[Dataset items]
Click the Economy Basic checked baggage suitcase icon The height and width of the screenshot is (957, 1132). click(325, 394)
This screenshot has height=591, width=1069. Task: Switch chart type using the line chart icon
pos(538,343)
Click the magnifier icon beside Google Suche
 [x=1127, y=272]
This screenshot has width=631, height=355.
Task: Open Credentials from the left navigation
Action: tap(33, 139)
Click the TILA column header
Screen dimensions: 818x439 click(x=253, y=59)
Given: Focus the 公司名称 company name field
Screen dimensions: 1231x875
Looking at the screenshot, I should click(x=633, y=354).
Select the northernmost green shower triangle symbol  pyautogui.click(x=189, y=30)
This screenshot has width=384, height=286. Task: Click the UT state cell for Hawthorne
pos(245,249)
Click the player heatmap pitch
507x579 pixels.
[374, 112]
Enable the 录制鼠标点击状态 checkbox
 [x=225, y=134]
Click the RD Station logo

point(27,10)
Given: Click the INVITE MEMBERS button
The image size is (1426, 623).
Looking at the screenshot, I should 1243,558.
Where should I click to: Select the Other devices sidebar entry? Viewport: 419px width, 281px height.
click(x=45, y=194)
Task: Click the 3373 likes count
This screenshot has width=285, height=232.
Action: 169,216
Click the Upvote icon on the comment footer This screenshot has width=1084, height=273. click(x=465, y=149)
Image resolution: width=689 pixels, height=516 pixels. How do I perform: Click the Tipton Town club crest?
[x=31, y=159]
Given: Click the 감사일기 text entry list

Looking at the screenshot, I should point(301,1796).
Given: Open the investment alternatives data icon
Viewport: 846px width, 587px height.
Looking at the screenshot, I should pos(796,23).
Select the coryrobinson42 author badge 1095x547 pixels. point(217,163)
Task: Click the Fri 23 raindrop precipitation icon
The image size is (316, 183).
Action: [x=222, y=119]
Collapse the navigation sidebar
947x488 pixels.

--- SET TASK ---
Could you write out, word for word, every line above from the one containing "Task: Click the Fri" down to the end of the lines, including both?

--- WORKED SOLUTION ---
Task: Click the Fri 23 raindrop precipitation icon
The image size is (316, 183).
Action: [x=222, y=119]
Collapse the navigation sidebar
947x488 pixels.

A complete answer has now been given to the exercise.